I’m interested in these stories about sleeping, eating and exercise because I’m constantly trying to evaluate and upgrade my habits. The news about this latest study feels personally validating to me – eating earlier in the day was associated with a greater calorie burn and lower rates of cholesterol and blood sugar than eating later in the day. This study was published in the journal Cell Metabolism, which had a related study about how eating in a ten hour window was beneficial.

Eating earlier in the day may help you lose weight, and eating meals within a 10-hour window could improve blood sugar and cholesterol levels, according to two new studies published in the journal Cell Metabolism.

“You have this internal biological clock that makes you better at doing different things at different times of the day,” Courtney Peterson, PhD, an associate professor of nutrition sciences at the University of Alabama at Birmingham, told NBC News. Peterson wasn’t involved with the studies.

“It seems like the best time for your metabolism, in most people, is the mid- to late morning,” she said.

In one study, researchers found that eating later in the day made people hungrier during a 24-hour period, as compared with eating the same meals earlier in the day. Late eating also burned calories at a slower rate and led to fat tissue that stored more calories. Combined, the changes may increase the risk for obesity, the study authors found.

In another study, among firefighters as shift workers, researchers found that eating meals within a 10-hour window decreased the size of bad cholesterol particles, which could reduce risk factors for heart disease. The 10-hour eating window also improved blood pressure and blood sugar levels among those with health conditions such as diabetes, high blood pressure, and high cholesterol.

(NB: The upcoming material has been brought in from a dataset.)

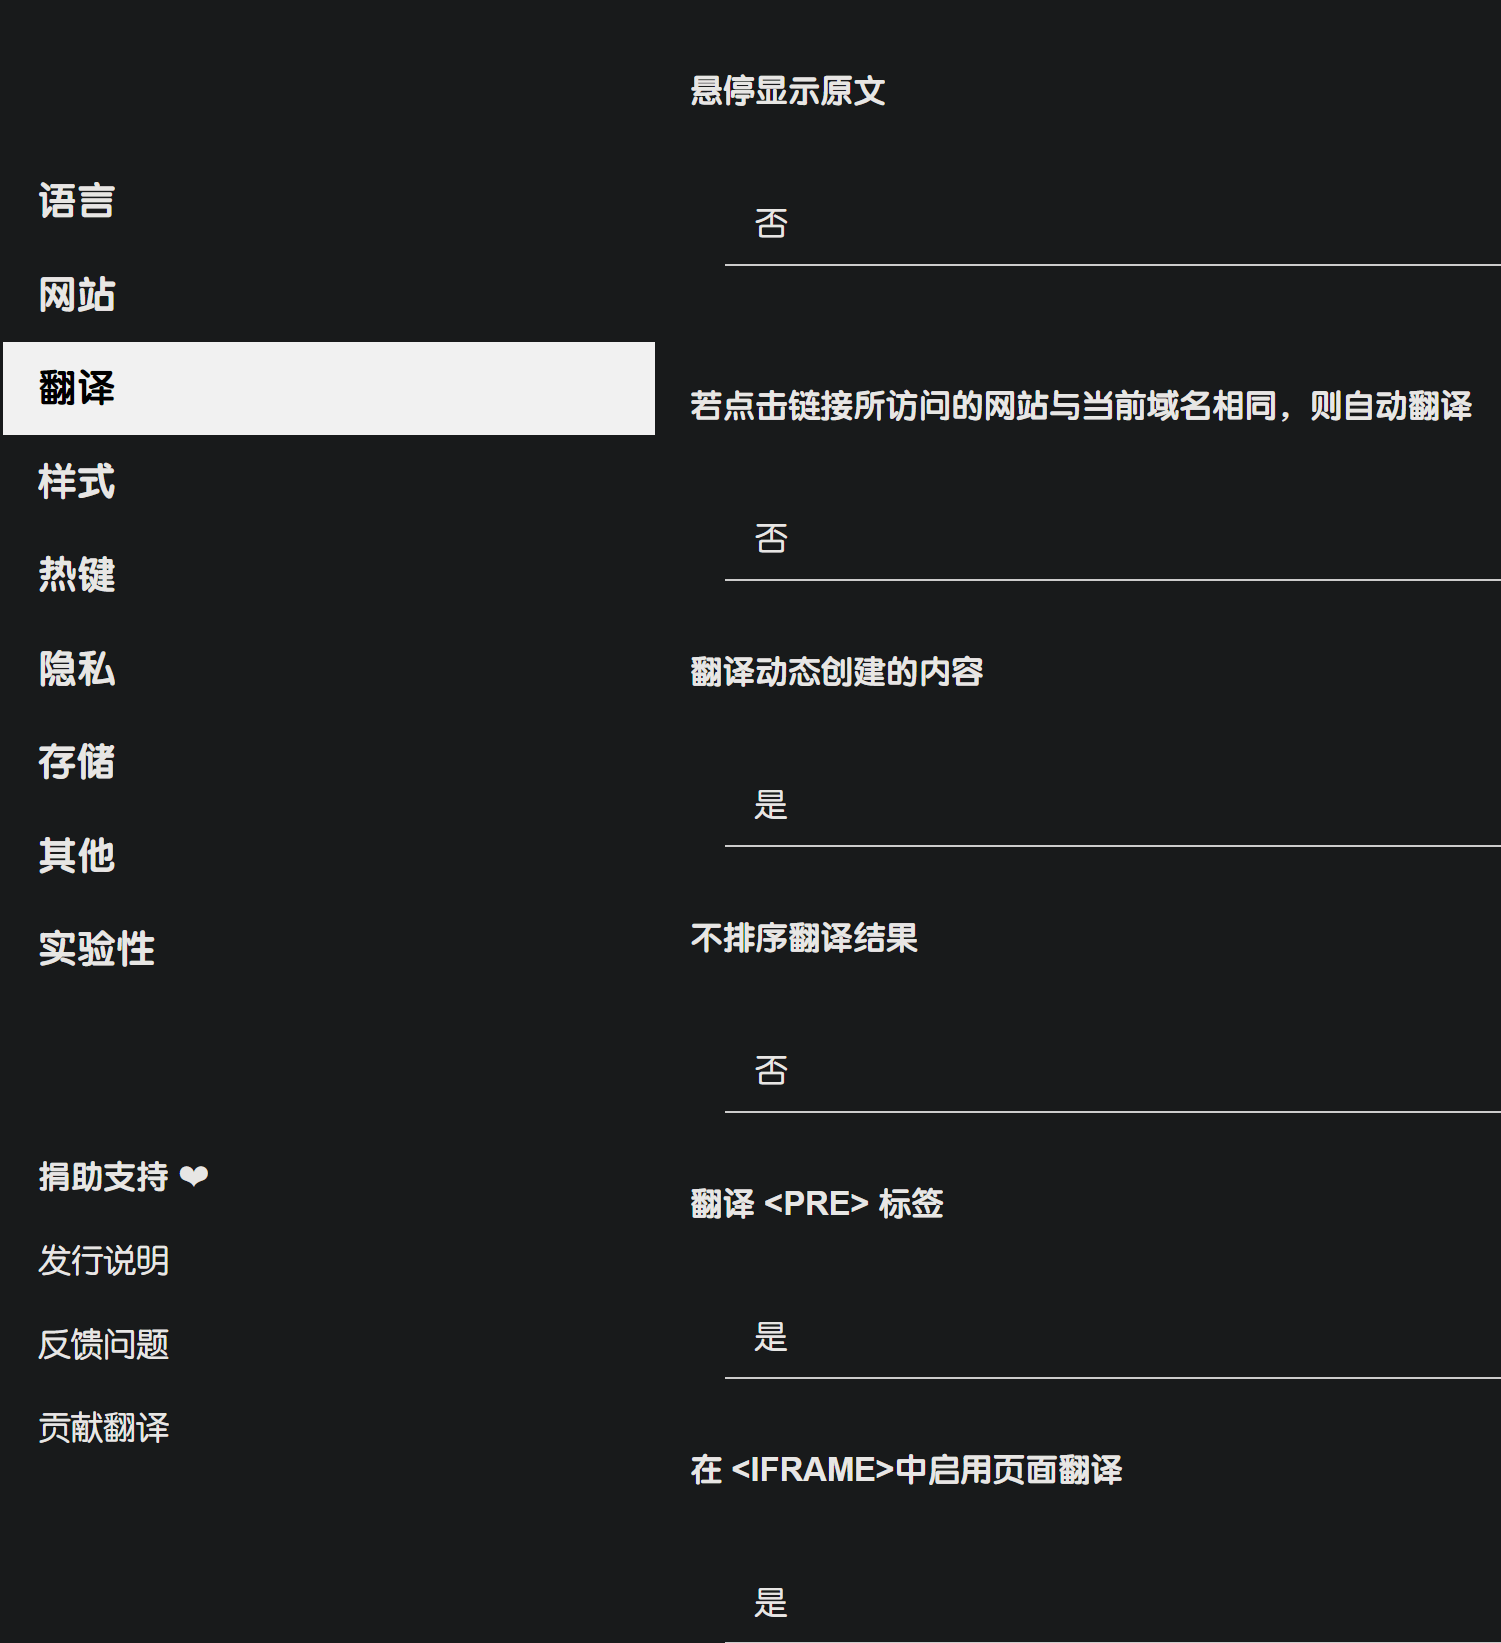Click the heart icon beside 捐助支持

click(x=194, y=1177)
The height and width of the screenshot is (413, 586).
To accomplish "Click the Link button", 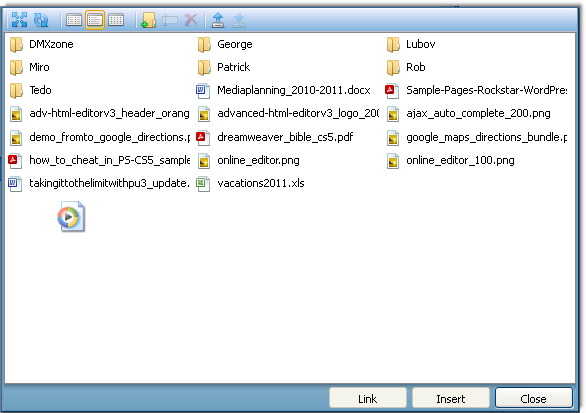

The two new studies confirm findings from previous studies that indicate humans may have an ideal eating window based on the body’s circadian rhythms, which regulate sleep and wake cycles and can affect appetite, metabolism, and blood sugar levels.

[From Medscape]

I try to eat in a twelve hour window, but I could move it to ten hours if I ate breakfast later. It sounds like the key is eating dinner early though and stopping. As someone who eats dinner around 4 pm, I love this news. Kaiser also eats around then and told me that it feels better than eating later. She’s right, I have trouble sleeping if I eat a big meal after about 7 or snack too much late in the night. I wake up very early, typically before 5am, and go to bed around 9 or 10.

Yahoo also covered these studies and they report that there were two groups of people in the eating timing study, which was small with 16 participants total. Half of the people ate at 9, 1 and 5 and the other half ate at 1, 5, and 9. The people in the late eating group ended up burning less calories and had more food cravings. This reminds me that I need to eat breakfast now! I’m also going to plan to stop eating after dinner tonight and see if it makes a difference. Bring on the early bird specials.